Wird das Recht auf Abtreibung in der Luxemburger Verfassung verankert, oder nicht? Es ist eine der entscheidenden Fragen der diesjährigen parlamentarischen „Rentrée“. Dabei hat die Thematik durchaus das Potenzial, die CSV-DP-Koalition zu entzweien.
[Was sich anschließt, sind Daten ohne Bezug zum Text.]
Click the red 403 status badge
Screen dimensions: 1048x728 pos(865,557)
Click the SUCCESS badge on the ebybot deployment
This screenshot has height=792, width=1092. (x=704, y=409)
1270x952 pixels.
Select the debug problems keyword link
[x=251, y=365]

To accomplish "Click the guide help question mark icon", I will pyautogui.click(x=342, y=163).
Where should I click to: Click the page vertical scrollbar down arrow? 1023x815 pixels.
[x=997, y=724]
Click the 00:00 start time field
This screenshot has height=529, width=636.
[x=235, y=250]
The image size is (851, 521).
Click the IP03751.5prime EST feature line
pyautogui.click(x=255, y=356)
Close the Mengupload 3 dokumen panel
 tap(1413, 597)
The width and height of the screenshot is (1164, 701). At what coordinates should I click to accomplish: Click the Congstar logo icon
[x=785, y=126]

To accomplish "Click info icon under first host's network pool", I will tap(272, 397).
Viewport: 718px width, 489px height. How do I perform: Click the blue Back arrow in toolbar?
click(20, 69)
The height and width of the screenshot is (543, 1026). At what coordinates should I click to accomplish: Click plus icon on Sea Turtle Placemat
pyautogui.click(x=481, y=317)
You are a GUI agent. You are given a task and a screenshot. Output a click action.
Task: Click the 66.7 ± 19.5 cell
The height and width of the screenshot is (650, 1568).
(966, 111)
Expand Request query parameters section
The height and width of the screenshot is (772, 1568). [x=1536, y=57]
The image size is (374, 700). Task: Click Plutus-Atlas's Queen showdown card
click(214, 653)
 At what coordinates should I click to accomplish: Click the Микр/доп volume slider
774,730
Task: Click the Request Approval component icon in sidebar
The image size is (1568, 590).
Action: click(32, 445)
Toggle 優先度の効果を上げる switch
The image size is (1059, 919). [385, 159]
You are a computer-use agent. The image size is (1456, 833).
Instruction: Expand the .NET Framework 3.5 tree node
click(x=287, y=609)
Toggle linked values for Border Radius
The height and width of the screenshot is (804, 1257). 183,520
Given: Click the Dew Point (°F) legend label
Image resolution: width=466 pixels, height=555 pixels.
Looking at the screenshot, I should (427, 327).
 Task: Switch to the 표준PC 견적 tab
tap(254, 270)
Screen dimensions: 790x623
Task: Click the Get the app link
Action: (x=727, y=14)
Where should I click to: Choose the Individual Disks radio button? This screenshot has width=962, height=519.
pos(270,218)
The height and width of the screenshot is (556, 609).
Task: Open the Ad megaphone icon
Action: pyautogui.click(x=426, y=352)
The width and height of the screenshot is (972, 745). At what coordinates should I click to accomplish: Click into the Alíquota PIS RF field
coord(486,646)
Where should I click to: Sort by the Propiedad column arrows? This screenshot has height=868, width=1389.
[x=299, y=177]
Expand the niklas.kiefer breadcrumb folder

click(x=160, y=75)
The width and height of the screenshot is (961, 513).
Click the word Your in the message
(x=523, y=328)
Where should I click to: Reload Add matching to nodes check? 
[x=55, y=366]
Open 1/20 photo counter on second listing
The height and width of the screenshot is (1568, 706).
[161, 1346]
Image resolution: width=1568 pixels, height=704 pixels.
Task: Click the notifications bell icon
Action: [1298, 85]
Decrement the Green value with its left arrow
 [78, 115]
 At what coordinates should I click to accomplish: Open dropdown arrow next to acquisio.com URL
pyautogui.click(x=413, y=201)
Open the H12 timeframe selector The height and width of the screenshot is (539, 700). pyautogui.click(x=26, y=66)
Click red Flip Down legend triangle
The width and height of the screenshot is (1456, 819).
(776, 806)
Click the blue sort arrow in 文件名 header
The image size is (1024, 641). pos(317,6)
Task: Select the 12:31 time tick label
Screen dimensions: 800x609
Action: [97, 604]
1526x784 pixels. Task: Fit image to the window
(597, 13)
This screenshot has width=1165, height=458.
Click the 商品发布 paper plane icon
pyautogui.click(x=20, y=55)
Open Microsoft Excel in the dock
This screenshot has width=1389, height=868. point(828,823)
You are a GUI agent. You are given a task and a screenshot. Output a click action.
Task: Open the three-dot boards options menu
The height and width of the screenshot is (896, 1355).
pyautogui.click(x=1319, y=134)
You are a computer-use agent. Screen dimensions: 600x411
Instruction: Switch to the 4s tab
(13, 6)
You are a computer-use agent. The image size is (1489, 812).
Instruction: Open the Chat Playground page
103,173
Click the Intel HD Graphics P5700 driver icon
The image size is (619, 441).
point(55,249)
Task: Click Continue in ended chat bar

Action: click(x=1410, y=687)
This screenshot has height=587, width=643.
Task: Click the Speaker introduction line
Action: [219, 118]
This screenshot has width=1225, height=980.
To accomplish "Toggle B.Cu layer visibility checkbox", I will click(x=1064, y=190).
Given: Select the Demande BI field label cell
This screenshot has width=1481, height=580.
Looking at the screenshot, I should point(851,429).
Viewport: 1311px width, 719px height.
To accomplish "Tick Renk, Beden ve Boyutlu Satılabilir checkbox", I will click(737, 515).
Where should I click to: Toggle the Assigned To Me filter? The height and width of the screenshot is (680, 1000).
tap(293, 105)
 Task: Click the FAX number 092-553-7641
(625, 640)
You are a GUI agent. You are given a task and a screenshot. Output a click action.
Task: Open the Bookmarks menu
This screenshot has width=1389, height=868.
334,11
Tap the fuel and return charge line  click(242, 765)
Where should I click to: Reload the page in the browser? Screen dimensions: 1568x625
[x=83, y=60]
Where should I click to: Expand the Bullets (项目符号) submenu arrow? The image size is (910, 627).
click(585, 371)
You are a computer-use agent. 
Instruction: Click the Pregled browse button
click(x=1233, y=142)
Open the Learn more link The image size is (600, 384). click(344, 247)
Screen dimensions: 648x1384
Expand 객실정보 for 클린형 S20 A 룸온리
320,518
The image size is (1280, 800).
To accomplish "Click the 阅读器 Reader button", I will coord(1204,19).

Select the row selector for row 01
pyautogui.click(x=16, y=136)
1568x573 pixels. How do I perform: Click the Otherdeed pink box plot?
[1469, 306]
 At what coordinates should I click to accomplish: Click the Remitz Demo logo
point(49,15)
Man lehnt sich mit der Prognose, dass die CSV-DP-Koalition nicht als die gesellschaftspolitische Reformmannschaft der vergangenen Jahrzehnte in die Geschichte eingehen wird, wohl nicht zu weit aus dem Fenster. Mit diesem Versprechen ist die konservativ-liberale Regierungskoalition auch nicht angetreten. Die Prioritäten liegen klar auf wirtschafts- und arbeitspolitischen Reformen, um „Lëtzebuerg fir d’Zukunft ze stäerken“. Oder wie Vizepremierminister Xavier Bettel es weitaus weniger subtil ausdrückt: „Méi Cash an der Täsch.“
Dementsprechend ist die Debatte, die derzeit in der Chamber um eine mögliche Verankerung des Rechtes auf Abtreibung geführt wird, umso spannender. Innerhalb der DP, das geht aus den Diskussionen in der Institutionenkommission am Montag deutlich hervor, ist man sich noch uneins. Eines steht fest: Ohne textliche Änderungen werden die Liberalen den vorliegenden Entwurf des Linken-Politikers Marc Baum wohl kaum annehmen. Innerhalb der nächsten Wochen soll geklärt werden, ob die DP mit einem textlichen Gegenentwurf antworten will oder nicht. Es sind aber größtenteils Detailfragen, dem verfassungsrechtlich verankerten Recht auf Abtreibung will sich eine DP nicht grundlegend verschließen.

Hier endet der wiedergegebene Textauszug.